Any facility authorized pursuant to this section shall be subject to licensing under section 5842(3) of this title. In reviewing the application filed by the Secretary for licensing of the first such facility, the Commission may not consider the need for such facility or any alternative to the design criteria for such facility set forth in subsection (b)(1).
Nothing in this section limits the consideration of alternative facility designs consistent with the criteria of paragraph (b)(1) in any environmental impact statement, or in any licensing procedure of the Commission, with respect to any monitored, retrievable facility authorized pursuant to this section.
Payments made available to units of general local government under this subsection shall be—
(1) Upon receipt by the Secretary of congressional authorization to construct a facility described in subsection (b), the Secretary shall commence making annual impact aid payments to appropriate units of general local government in order to mitigate any social or economic impacts resulting from the construction and subsequent operation of any such facility within the jurisdictional boundaries of any such unit.
Payments made available to units of general local government under this subsection shall be—
(A) allocated in a fair and equitable manner, with priority given to units of general local government determined by the Secretary to be most severely affected; and
(B) utilized by units of general local government only for planning, construction, maintenance, and provision of public services related to the siting of such facility.
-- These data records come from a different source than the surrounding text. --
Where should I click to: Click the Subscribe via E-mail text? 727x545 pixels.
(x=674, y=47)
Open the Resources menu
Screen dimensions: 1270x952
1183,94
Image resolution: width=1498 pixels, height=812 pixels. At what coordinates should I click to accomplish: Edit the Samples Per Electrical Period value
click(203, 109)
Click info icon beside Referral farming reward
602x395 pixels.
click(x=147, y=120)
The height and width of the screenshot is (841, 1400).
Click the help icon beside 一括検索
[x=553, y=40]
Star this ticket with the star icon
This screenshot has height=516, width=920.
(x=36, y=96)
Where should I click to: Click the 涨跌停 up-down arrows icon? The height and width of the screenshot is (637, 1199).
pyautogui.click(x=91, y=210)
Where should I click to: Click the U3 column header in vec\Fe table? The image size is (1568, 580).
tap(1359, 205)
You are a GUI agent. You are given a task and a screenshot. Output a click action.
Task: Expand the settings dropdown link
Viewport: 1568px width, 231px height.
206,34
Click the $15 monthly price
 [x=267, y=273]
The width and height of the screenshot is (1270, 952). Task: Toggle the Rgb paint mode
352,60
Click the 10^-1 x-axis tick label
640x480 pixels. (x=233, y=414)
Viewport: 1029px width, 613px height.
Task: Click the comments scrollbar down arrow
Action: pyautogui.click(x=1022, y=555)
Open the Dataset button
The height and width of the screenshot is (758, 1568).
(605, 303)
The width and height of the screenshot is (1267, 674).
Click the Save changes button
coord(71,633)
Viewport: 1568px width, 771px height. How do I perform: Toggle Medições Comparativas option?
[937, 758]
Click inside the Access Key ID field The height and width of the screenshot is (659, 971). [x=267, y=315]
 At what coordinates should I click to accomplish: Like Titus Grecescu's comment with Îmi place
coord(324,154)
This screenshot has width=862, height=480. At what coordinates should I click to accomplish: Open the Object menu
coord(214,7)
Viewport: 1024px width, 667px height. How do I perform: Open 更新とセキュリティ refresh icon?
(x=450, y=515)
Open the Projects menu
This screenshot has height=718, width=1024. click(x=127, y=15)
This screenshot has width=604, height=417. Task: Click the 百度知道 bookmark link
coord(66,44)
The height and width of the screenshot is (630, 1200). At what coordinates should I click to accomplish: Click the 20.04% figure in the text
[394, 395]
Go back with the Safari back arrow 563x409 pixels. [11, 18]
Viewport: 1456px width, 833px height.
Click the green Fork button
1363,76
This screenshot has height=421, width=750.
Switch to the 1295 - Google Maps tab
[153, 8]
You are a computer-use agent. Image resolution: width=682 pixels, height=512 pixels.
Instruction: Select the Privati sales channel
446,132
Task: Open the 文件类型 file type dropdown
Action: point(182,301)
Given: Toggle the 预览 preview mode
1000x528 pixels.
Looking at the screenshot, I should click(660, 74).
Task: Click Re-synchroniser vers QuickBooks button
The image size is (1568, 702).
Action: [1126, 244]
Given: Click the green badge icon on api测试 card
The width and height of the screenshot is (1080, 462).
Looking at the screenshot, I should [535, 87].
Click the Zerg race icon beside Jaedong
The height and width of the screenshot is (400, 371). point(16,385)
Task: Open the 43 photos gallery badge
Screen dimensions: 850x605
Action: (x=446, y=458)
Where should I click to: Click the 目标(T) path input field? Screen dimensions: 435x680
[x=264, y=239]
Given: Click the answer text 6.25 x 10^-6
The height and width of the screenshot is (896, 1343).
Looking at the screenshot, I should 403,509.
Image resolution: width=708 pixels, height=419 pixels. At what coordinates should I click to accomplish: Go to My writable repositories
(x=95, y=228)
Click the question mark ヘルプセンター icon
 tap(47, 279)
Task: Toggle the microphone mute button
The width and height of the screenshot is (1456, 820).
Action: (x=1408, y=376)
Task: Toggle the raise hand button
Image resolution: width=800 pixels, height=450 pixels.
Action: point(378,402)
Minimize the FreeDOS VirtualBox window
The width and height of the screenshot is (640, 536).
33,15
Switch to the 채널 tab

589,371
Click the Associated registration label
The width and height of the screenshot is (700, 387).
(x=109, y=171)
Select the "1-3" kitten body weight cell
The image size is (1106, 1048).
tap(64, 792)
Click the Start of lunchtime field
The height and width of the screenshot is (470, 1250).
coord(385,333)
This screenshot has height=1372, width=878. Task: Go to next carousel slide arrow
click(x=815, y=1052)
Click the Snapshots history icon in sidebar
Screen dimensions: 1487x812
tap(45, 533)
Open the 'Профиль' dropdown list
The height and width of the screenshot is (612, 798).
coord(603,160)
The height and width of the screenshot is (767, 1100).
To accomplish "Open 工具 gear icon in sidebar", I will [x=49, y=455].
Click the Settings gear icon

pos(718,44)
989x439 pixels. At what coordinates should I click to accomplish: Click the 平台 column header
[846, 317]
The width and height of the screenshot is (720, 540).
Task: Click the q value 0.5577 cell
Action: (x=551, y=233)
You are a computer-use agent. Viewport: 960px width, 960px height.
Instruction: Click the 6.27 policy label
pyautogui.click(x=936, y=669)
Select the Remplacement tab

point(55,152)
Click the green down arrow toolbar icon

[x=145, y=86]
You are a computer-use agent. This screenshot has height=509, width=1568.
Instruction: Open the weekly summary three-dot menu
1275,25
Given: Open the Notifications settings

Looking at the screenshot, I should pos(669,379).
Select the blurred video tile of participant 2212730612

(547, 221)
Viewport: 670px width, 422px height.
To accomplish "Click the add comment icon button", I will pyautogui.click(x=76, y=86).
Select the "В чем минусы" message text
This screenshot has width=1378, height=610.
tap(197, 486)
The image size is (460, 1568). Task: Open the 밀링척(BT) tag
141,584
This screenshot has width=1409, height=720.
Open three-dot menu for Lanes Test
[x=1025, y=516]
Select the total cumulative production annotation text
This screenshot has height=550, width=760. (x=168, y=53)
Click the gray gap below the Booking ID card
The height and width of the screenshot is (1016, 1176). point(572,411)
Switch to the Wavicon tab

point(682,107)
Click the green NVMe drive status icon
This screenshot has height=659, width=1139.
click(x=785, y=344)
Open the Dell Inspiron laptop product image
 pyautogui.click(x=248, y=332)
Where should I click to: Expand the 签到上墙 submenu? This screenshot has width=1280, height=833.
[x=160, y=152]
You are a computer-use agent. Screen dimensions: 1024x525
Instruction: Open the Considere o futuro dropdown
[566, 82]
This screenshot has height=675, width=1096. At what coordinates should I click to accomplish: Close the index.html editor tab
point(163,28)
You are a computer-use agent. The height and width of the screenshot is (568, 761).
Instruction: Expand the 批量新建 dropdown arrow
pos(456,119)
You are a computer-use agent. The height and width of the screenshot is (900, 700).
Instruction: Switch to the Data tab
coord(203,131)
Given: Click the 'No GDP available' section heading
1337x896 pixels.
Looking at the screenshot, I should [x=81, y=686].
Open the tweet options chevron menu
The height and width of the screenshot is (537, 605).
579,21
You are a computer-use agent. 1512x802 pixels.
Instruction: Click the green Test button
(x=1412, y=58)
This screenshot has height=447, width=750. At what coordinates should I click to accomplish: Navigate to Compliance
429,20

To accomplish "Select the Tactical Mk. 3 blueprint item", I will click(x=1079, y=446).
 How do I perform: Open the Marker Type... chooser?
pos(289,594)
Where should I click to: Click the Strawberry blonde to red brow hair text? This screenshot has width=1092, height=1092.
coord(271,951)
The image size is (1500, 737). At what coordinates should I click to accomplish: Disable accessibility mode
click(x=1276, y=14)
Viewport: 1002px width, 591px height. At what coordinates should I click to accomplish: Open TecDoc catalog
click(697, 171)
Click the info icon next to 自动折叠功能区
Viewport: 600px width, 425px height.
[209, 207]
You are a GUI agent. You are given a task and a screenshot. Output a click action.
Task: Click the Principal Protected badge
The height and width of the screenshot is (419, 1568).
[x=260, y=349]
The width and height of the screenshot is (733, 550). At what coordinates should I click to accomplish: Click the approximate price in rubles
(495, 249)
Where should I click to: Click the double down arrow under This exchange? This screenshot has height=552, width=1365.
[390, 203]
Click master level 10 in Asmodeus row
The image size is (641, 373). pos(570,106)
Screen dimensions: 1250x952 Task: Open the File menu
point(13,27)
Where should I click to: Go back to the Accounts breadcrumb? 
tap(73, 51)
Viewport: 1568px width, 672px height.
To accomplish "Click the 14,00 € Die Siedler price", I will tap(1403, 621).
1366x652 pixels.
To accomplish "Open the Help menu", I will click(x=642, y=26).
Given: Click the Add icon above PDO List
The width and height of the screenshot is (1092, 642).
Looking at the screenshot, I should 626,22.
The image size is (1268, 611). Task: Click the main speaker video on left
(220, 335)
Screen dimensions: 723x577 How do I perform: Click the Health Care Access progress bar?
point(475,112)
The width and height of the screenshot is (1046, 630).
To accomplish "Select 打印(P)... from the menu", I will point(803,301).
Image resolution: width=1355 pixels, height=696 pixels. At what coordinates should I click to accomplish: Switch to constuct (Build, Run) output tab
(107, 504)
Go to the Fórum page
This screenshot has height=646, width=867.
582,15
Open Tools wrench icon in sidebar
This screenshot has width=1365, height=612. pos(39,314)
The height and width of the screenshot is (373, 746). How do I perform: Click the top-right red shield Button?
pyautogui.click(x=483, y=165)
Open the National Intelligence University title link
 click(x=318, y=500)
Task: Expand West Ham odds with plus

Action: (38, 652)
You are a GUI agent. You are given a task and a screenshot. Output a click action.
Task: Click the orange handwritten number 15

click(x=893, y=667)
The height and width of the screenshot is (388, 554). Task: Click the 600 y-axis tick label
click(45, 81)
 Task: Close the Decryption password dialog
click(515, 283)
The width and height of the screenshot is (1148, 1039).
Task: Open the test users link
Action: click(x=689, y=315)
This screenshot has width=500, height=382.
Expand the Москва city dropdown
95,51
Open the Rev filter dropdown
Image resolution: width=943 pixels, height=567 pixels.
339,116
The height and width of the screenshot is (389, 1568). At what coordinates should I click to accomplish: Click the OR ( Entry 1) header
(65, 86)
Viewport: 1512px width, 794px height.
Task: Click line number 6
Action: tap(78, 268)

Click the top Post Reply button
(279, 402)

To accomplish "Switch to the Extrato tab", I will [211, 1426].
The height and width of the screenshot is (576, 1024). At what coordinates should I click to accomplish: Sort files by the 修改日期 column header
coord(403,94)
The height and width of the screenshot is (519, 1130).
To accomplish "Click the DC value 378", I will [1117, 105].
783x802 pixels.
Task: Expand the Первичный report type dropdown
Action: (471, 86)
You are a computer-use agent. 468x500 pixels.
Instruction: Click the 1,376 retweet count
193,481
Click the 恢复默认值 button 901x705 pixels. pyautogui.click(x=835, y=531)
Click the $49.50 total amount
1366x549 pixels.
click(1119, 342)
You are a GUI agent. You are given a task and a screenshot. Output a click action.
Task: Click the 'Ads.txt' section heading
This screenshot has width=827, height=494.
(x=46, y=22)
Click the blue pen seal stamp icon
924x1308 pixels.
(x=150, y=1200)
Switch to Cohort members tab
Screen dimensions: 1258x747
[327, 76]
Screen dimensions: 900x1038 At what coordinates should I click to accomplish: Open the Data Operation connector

(3) Such payments shall be subject to such terms and conditions as the Secretary determines are necessary to ensure achievement of the purposes of this subsection. The Secretary shall issue such regulations as may be necessary to carry out the provisions of this subsection.
(4) Such payments shall be made available entirely from funds held in the Nuclear Waste Fund established in section 10222(c) of this title and shall be available only to the extent provided in advance in appropriation Acts.
(5) The Secretary may consult with appropriate units of general local government in advance of commencement of construction of any such facility in an effort to determine the level of payments each such unit is eligible to receive under this subsection.
No monitored retrievable storage facility developed pursuant to this section may be constructed in any State in which there is located any site approved for site characterization under section 10132 of this title. The restriction in the preceding sentence shall only apply until such time as the Secretary decides that such candidate site is no longer a candidate site under consideration for development as a repository. Such restriction shall continue to apply to any site selected for construction as a repository.
Any facility authorized pursuant to this section shall be subject to the provisions of sections 10135, 10136(a), 10136(b), 10136(d), 10137, and 10138 of this title. For purposes of carrying out the provisions of this subsection, any reference in sections 10135 through 10138 of this title to a repository shall be considered to refer to a monitored retrievable storage facility.
(Pub. L. 97–425, title I, § 141, Jan. 7, 1983, 96 Stat. 2241.)